### What you should do
The answer must consist only of the lines in the records below from the line with "Instruction: Click the End frame field" to the line with "Click the IMG_20200330_094920.jpg", both included, copied word for word with every picture left out.

### Source data
--

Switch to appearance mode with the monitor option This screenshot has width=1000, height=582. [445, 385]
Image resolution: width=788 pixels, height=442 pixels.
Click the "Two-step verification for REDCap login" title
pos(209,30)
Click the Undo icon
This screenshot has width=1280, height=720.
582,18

--

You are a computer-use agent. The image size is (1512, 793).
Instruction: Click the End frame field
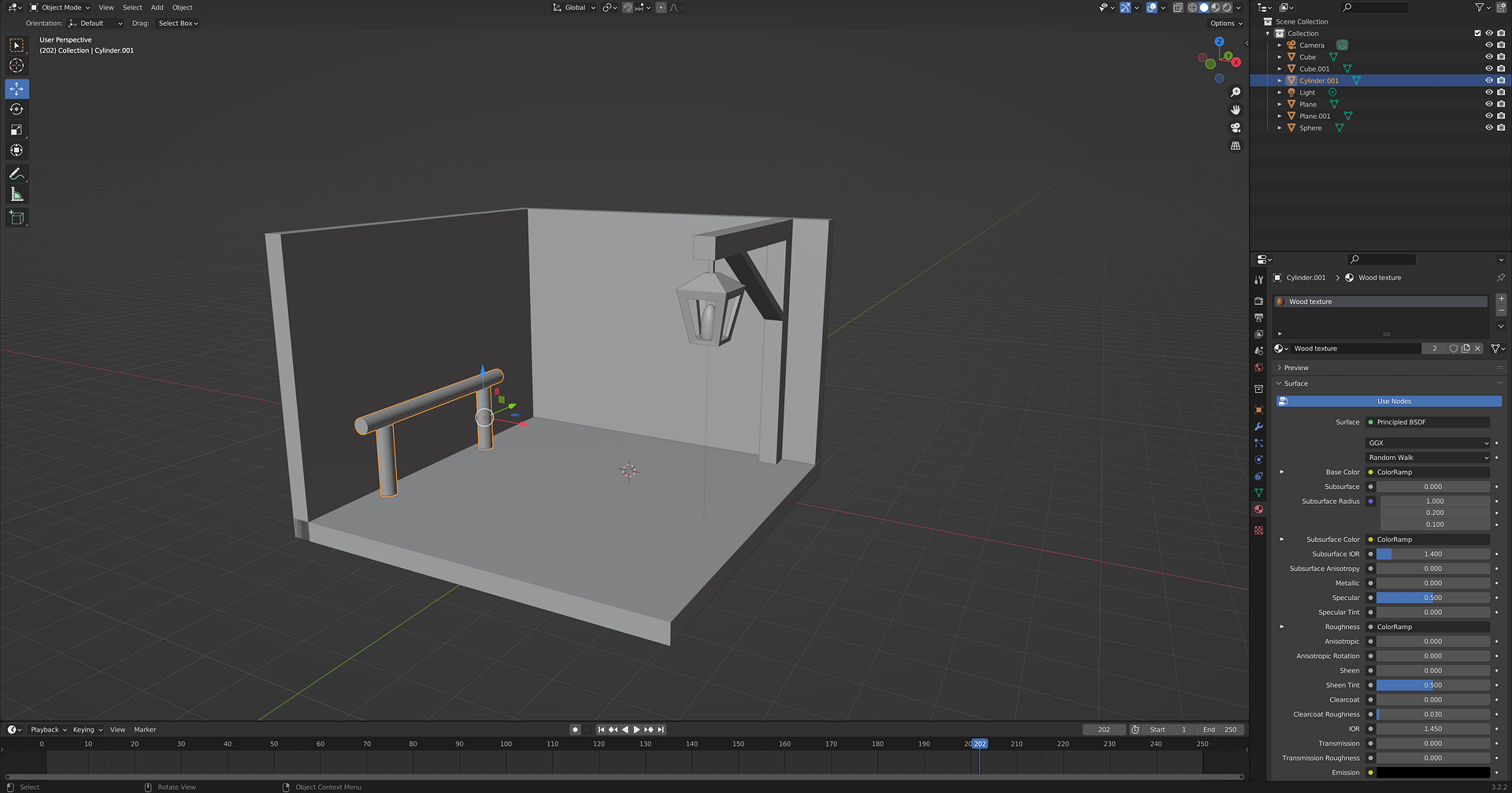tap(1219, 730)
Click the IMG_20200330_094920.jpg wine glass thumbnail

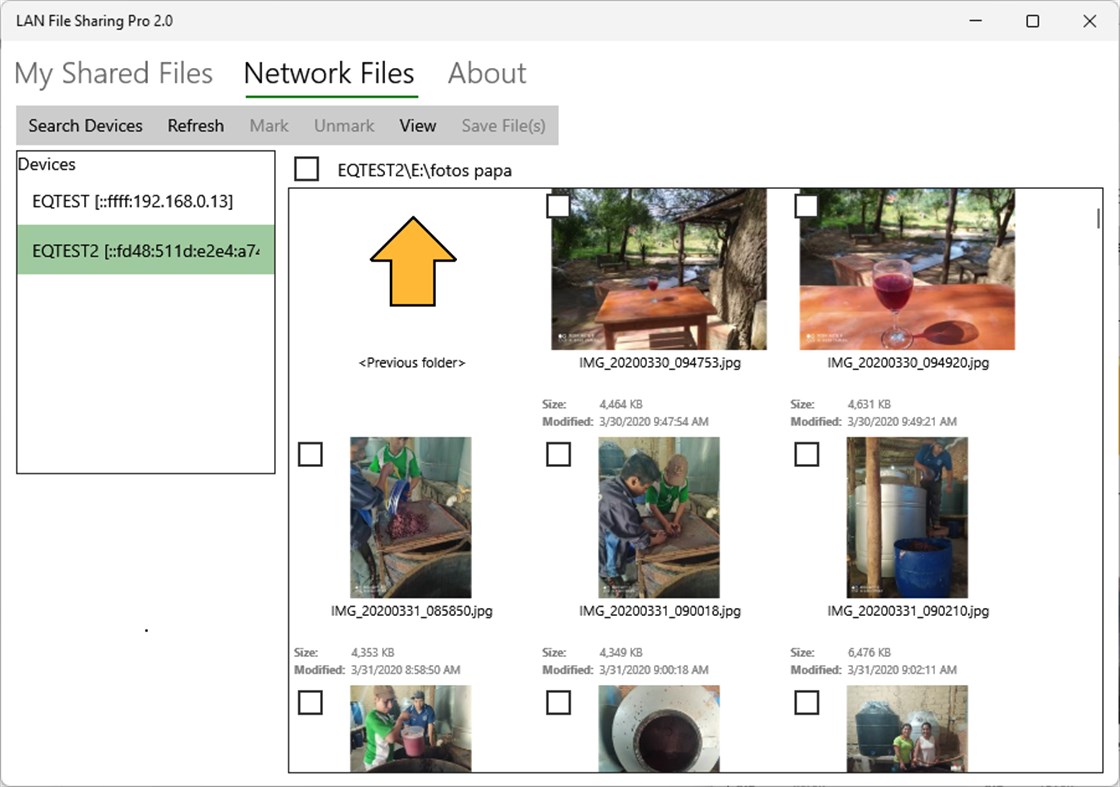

--

### Solution to this exercise
Instruction: Click the End frame field
tap(1219, 730)
Click the IMG_20200330_094920.jpg wine glass thumbnail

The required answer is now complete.